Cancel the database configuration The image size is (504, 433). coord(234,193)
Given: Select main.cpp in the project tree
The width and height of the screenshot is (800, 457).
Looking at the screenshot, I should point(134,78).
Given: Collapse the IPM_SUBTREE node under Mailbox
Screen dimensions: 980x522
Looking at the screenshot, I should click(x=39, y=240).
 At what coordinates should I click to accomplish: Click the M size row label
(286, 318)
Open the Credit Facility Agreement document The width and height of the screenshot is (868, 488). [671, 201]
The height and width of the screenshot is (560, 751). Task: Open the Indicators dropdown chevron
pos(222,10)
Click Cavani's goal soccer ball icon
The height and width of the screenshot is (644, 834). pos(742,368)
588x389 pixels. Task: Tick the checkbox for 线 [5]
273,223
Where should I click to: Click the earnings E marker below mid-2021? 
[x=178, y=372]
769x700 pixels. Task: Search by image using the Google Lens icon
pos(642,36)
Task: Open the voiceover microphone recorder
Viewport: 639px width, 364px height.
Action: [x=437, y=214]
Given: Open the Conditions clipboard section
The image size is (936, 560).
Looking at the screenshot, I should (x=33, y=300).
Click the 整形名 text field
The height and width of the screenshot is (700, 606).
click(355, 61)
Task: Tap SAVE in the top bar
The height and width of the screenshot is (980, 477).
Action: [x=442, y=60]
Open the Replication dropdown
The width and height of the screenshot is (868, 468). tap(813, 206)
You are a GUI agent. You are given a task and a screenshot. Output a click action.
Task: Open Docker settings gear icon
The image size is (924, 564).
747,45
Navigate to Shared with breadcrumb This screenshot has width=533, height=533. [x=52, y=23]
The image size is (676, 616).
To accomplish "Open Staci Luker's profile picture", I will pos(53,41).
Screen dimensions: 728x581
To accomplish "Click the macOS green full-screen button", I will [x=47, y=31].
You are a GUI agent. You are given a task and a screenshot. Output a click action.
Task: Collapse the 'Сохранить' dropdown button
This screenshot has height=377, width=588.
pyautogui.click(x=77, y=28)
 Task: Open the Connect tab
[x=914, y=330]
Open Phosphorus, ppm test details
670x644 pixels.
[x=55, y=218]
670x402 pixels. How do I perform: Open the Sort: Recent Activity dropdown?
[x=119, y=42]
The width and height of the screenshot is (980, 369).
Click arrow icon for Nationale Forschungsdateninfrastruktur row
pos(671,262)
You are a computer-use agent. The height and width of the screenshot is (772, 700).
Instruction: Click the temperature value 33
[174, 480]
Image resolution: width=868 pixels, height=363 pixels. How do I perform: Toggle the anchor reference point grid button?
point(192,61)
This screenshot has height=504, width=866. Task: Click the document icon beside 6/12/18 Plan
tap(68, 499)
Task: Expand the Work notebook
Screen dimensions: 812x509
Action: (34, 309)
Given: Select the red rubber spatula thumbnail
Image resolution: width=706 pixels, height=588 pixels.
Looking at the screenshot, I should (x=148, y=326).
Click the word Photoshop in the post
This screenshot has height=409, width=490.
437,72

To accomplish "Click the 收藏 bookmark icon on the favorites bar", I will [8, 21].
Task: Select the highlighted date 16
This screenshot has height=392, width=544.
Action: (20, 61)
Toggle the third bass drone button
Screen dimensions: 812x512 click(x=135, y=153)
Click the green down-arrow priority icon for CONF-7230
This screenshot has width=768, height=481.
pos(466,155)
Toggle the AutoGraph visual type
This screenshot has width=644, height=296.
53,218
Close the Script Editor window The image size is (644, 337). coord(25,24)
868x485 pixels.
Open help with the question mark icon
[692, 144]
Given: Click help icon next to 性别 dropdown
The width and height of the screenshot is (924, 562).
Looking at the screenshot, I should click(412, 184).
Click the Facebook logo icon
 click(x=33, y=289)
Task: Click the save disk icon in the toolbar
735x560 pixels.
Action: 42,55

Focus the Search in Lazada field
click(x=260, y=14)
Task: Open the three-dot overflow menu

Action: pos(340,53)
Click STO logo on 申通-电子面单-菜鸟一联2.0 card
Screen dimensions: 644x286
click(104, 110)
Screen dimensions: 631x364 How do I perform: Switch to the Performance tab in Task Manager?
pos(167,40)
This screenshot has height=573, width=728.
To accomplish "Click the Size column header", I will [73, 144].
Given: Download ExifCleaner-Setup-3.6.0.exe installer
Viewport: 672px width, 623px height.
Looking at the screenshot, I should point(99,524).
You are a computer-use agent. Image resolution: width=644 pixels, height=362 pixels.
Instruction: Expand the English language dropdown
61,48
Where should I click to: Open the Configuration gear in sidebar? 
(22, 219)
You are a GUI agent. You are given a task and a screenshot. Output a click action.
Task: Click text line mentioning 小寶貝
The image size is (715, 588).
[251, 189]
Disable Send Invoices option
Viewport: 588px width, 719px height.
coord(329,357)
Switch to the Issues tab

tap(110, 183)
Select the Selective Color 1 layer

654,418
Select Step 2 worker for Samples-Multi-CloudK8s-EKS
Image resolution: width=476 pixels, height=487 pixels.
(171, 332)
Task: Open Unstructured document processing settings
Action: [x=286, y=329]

### Work item
Search the records for the string "will" and return every line in which it occurs.

### Answer to this task
To accomplish "Open Staci Luker's profile picture", I will pos(53,41).
To accomplish "Click the macOS green full-screen button", I will [x=47, y=31].
To accomplish "Click the 收藏 bookmark icon on the favorites bar", I will [8, 21].
To accomplish "Click the Size column header", I will [73, 144].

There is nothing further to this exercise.